Texte source:
__________
Avant ça, j’organise un petit jam de ukulélé, appelé «Uke Hero». Les gens peuvent apporter leur ukulélé et, pendant une heure, on va apprendre des chansons. Ça n’est pas vraiment un cours, ça s’adresse plutôt aux gens qui connaissent déjà quelques accords, quoique ceux qui n’en connaissent pas sont les bienvenus, eux aussi! On va faire des covers amusants, mais aussi quelques-unes de mes chansons à moi, puisque j’en ai plusieurs qui sont très simples à apprendre.
Comment as-tu trouvé les autres artistes ukulélé de Montréal?
KM: Les premiers, le Ukulele Club de Montréal, viennent tout juste de commencer il y a quelques mois. Je les ai trouvés par hasard, en lisant des blogues. Ça m’a intéressé, je les ai contactés par courriel et ils ont accepté de venir. Ils sont de huit à dix musiciens qui jouent des covers au ukulélé. J’ai rencontré NIVE au Texas, au festival South by Southwest, il y a deux ans. Elle a vécu à Montréal et ailleurs, mais elle vient du Groenland, originalement. Je connais Beaver depuis un moment pour l’avoir souvent croisé en ville, mais je ne l’avais jamais vu jouer… J’ai pensé que ça serait une bonne idée pour le festival. J’ai rencontré MEB en ligne, via MySpace, en fait. Nous sommes devenues amies. Elle a joué a Ukulélé Bizarro, l’an dernier, et je la trouve charmante, donc j’ai pensé qu’elle devrait venir jouer à nouveau.
__________
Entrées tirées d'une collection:

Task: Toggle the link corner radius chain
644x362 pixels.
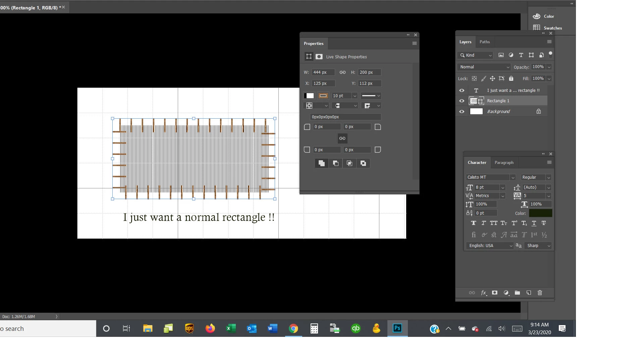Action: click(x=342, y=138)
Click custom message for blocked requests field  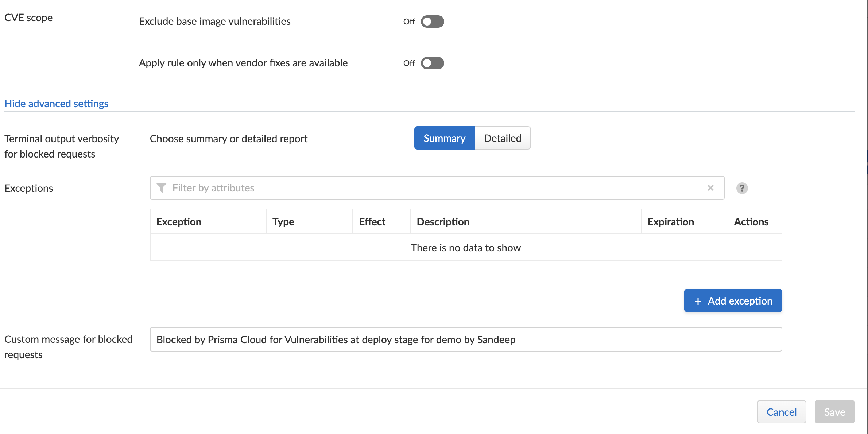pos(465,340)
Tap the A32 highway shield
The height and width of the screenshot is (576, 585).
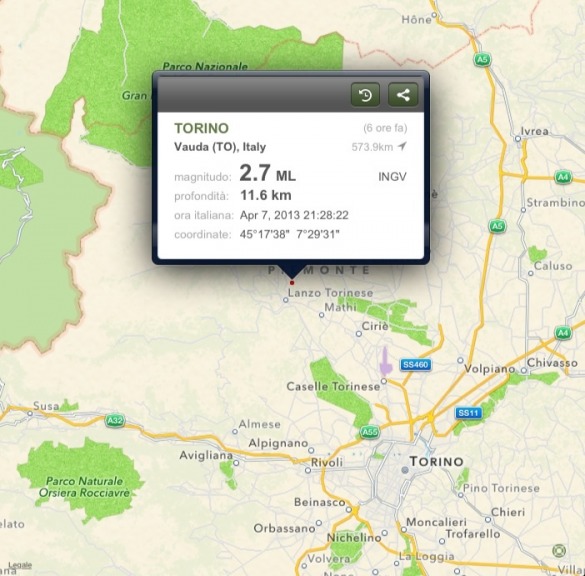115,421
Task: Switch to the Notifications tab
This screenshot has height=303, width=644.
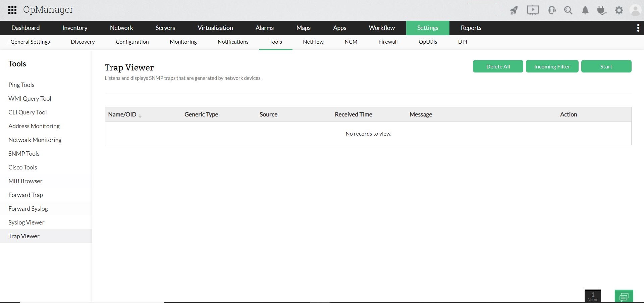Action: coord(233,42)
__________
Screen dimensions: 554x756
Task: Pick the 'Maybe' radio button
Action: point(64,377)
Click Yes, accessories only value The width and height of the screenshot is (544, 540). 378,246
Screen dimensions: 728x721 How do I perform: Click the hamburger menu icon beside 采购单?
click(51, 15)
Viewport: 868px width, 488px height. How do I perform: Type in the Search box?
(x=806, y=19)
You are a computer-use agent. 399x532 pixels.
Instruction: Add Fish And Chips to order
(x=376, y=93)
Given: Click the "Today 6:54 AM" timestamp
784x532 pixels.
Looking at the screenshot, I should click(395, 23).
__________
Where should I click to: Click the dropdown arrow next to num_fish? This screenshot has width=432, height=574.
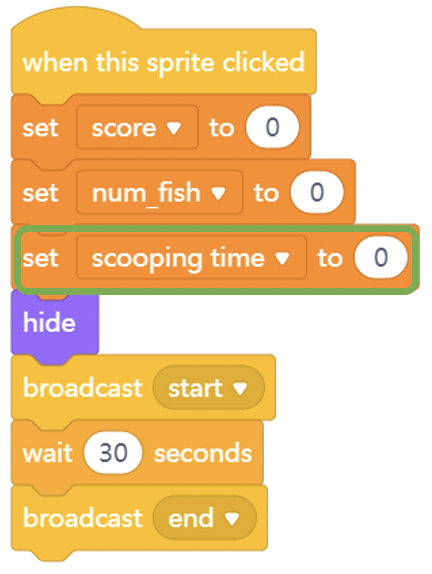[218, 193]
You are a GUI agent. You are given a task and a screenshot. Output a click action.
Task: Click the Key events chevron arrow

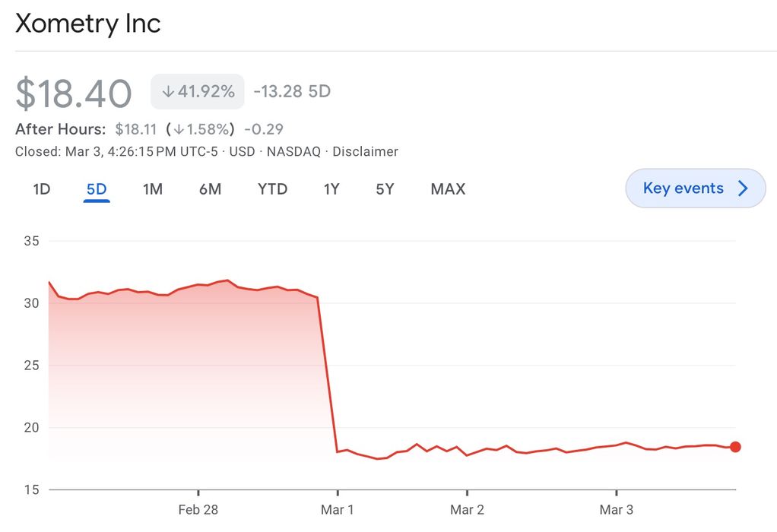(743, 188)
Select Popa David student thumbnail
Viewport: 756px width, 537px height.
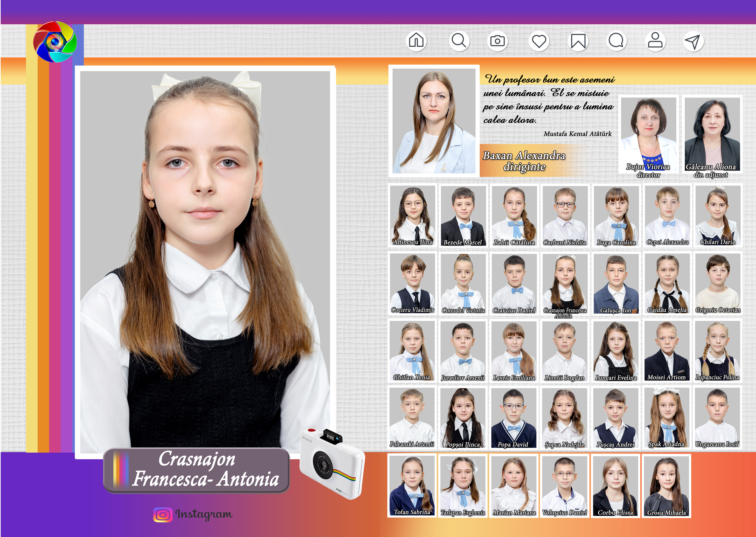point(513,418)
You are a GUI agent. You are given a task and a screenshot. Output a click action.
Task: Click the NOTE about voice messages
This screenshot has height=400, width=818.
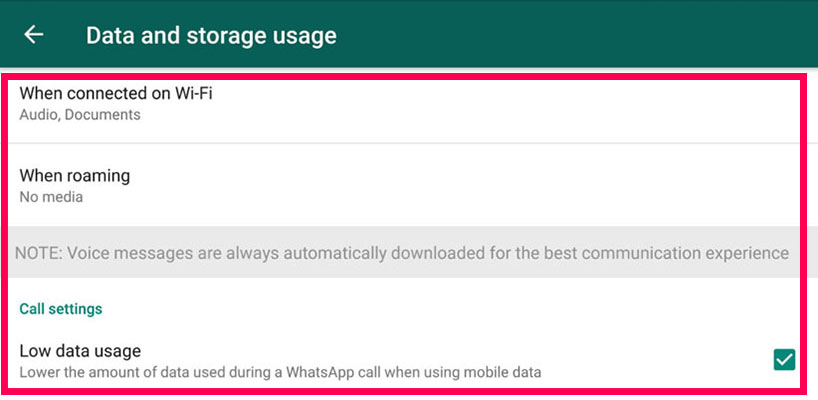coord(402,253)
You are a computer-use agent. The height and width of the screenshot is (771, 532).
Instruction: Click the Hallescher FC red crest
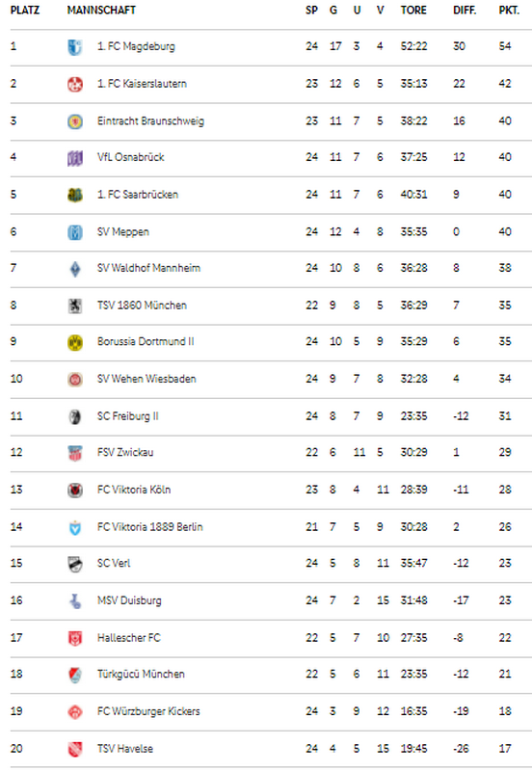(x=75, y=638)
__________
Reprenez l'entretien sur les joueurs de ukulélé de Montréal et poursuivez-le à partir de sa dernière phrase.

Quant à Erin Lang, elle était en contact avec moi depuis un moment, en ligne, via les communautés ukulélé. Elle vivait alors à Londres, en Angleterre. Je lui ai mentionné le festival; elle voulait venir jouer l’an dernier, mais je n’avais plus de place, donc on se reprend cette année. Je voulais que Caracol vienne aussi, mais elle vient d’avoir un bébé. Puis, il y a Miss Dynamite, qui est l’alias d’Amy des Mongrels. Elle chante et joue avec Andrew (Dickson, de Tricky Woo), son partenaire, qui «shred» au ukulélé électrique. Je pense qu’ils font une prestation de ukulélé métal, ou quelque chose du genre (rires).
Puis, enfin, je vais jouer avec mon nouveau groupe d’accompagnement, The Enhancers. Il est composé de deux musiciens que j’ai rencontrés récemment. Ils jouent dans d’autres formations, aussi. C’est un groupe secret! On fera quelques nouvelles chansons que j’ai composées récemment, puis un hommage à Electric Light Orchestra!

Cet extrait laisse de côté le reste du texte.